Facts of the Case
- The
assessee company was incorporated on 27.07.1995 as a financial enterprise.
- The
first Board Meeting was held on 12.08.1995, wherein directors, executives,
and auditors were appointed.
- Orders
for purchase of computers and peripherals were placed on 04.09.1995.
- During
September and October 1995, key managerial personnel including branch
managers, regional managers, finance managers, company secretary, and
other employees were appointed.
- Recruitment
expenses were incurred through consultants and paid through associated
companies.
- Salaries
and administrative expenses were paid through group companies before the
assessee opened its own bank account.
- The
assessee opened its bank account on 01.02.1996.
- For
Assessment Year 1996-97, the assessee claimed expenditure on the basis
that its business had been set up from 01.11.1995.
- The
Assessing Officer disallowed expenditure incurred before 01.02.1996
amounting to ₹12,92,557, holding that the business was set up only when
the bank account was opened.
- The
CIT(A) affirmed the disallowance.
- The
ITAT reversed the findings and allowed the expenditure, holding that the
business had been set up on 01.11.1995.
- Aggrieved
by the ITAT order, the Revenue preferred an appeal before the Delhi High
Court.
Issues Involved
- Whether
"setting up of business" is synonymous with "commencement
of business" under the Income Tax Act, 1961?
- Whether
the assessee's business could be considered as having been set up before
opening of its bank account on 01.02.1996?
- Whether
expenditure incurred after the business was set up but before commencement
of actual business operations is allowable as deduction?

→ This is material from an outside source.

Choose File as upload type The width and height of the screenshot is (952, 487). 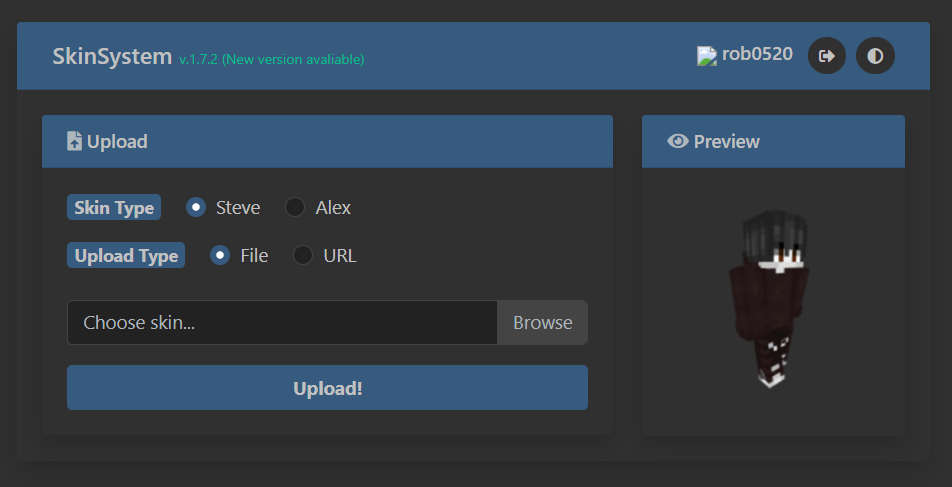tap(220, 255)
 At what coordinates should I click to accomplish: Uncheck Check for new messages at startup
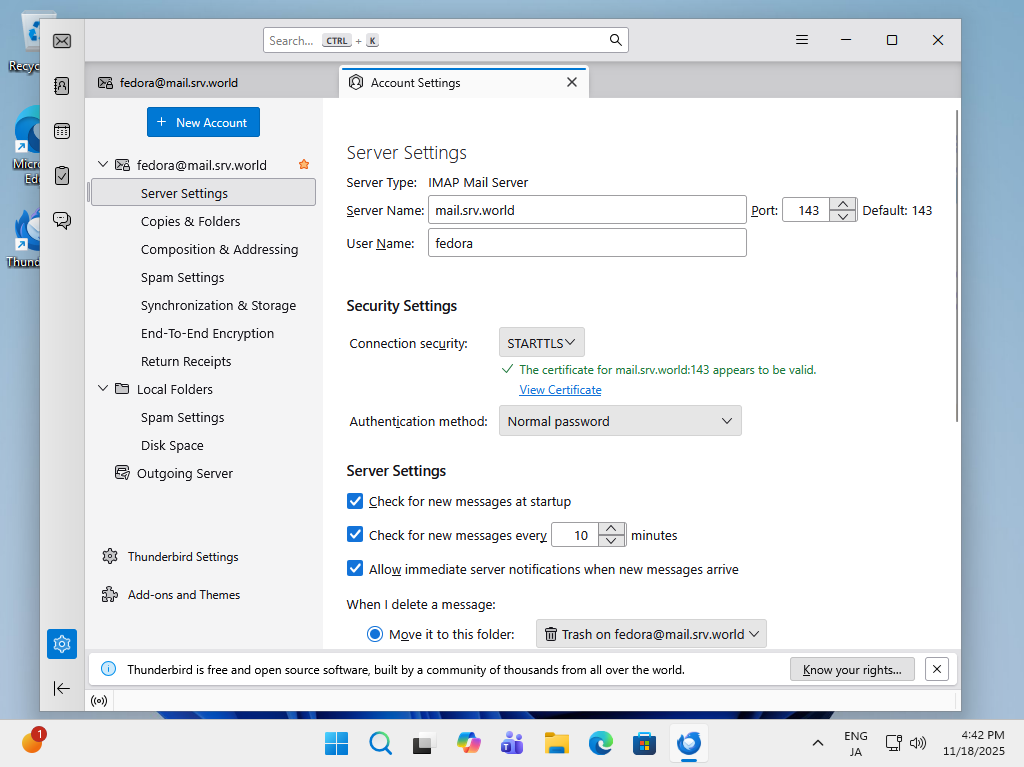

Petitioner’s Arguments (Revenue)
- The
Revenue argued that the assessee's business could not be regarded as set
up before 01.02.1996.
- It
was contended that opening of the bank account was a necessary indicator
for commencement of business activities.
- Since
the bank account was opened only on 01.02.1996, expenditure incurred prior
thereto could not be allowed.
- Reliance
was placed on Commissioner of Wealth Tax v. Ramaraju Surgical Cotton Mills
Ltd. to contend that actual business operations were necessary before a
business could be considered set up.
Respondent’s Arguments (Assessee)
- The
assessee submitted that the expression "setting up of business"
is distinct from "commencement of business".
- It
was argued that substantial preparatory and operational activities had
already been completed by 01.11.1995.
- Offices
had been established, employees recruited, managerial personnel appointed,
computers installed, and salaries paid.
- The
company was fully ready and capable of carrying on its business activities
from 01.11.1995.
- Therefore,
all expenditure incurred after such setting up was allowable as business
expenditure.
Court Findings
The Delhi High Court upheld the order of the ITAT
and dismissed the Revenue's appeal.
The Court observed that:
- The
expression "setting up of business" is materially different from
"commencement of business".
- A
business may be regarded as set up even though actual business operations
have not commenced.
- The
determination of the date of setting up depends upon the facts of each
case and the nature of the business involved.
- In
the case of a financial services company, the business is set up when the
organizational structure, infrastructure, staff, management, and
operational readiness are established.
- Opening
of a bank account is not the sole criterion for determining whether a
business has been set up.
- The
evidence demonstrated that by 01.11.1995 the assessee had:
- Appointed
branch and regional managers;
- Installed
computers and infrastructure;
- Established
offices;
- Recruited
staff;
- Incurred
operational expenses;
- Become
fully ready to commence business activities.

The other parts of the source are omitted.